IF 4.7 2区 教育学 Q1 EDUCATION, SCIENTIFIC DISCIPLINES Pub Date : 2023-12-01 Epub Date: 2023-03-23 DOI: 10.1080/0142159X.2023.2190482
Maryam Alizadeh, Dean Parmelee, David Taylor, Saiideh Norouzi, Ali Norouzi

This AMEE guide seeks to improve the metamotivational knowledge of health professions educators as well as students. We present key models and frameworks of Metamotivation, identify several motivation regulation strategies and their measurement tools, and propose applications for health professions education (HPE).
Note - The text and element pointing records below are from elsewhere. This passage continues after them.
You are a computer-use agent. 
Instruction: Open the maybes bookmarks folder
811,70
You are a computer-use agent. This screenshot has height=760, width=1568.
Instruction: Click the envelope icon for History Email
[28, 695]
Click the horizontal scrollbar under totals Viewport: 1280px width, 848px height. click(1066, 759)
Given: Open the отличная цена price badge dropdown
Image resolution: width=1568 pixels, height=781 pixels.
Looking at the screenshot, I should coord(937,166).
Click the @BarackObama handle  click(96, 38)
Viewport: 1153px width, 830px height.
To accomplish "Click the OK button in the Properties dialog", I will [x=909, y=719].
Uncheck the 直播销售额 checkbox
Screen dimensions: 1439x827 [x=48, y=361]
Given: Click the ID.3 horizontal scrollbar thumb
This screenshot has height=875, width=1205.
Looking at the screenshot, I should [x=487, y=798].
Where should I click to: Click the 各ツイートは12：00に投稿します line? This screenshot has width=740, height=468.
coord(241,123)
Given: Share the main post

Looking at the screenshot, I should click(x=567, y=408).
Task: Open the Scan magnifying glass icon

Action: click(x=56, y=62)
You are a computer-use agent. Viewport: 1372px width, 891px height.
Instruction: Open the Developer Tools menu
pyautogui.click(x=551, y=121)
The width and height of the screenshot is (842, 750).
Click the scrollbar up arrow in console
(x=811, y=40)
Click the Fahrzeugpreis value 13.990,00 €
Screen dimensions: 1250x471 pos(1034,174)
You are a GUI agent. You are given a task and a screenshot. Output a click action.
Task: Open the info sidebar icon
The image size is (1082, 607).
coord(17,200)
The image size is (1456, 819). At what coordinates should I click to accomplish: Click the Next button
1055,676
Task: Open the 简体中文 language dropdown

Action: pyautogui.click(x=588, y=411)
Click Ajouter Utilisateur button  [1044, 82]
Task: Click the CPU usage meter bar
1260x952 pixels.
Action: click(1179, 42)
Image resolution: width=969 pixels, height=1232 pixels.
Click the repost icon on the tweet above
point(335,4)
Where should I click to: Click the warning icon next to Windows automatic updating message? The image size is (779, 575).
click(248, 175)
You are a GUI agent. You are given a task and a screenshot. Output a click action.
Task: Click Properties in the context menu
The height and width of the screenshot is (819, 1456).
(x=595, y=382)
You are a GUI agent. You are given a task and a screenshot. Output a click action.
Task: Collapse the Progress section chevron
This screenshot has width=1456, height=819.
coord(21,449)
Since our work is grounded on evidence from the field, we include new findings about motivation regulation to encourage further exploration. Although much of the research on Metamotivation has been done outside the field of medical education, we share our six years of research experience and findings within the field to inspire others to replicate and expand.

本 AMEE 指南旨在提高卫生专业教育工作者和学生的元激励知识。我们介绍了元动机的主要模型和框架,确定了几种动机调节策略及其测量工具,并提出了在卫生专业教育(HPE)中的应用。由于我们的工作是以该领域的证据为基础的,因此我们纳入了有关动机调节的新发现,以鼓励进一步的探索。尽管有关元动力的研究大多是在医学教育领域之外进行的,但我们还是与大家分享了我们六年来的研究经验和在该领域的研究成果,以激励其他人进行复制和扩展。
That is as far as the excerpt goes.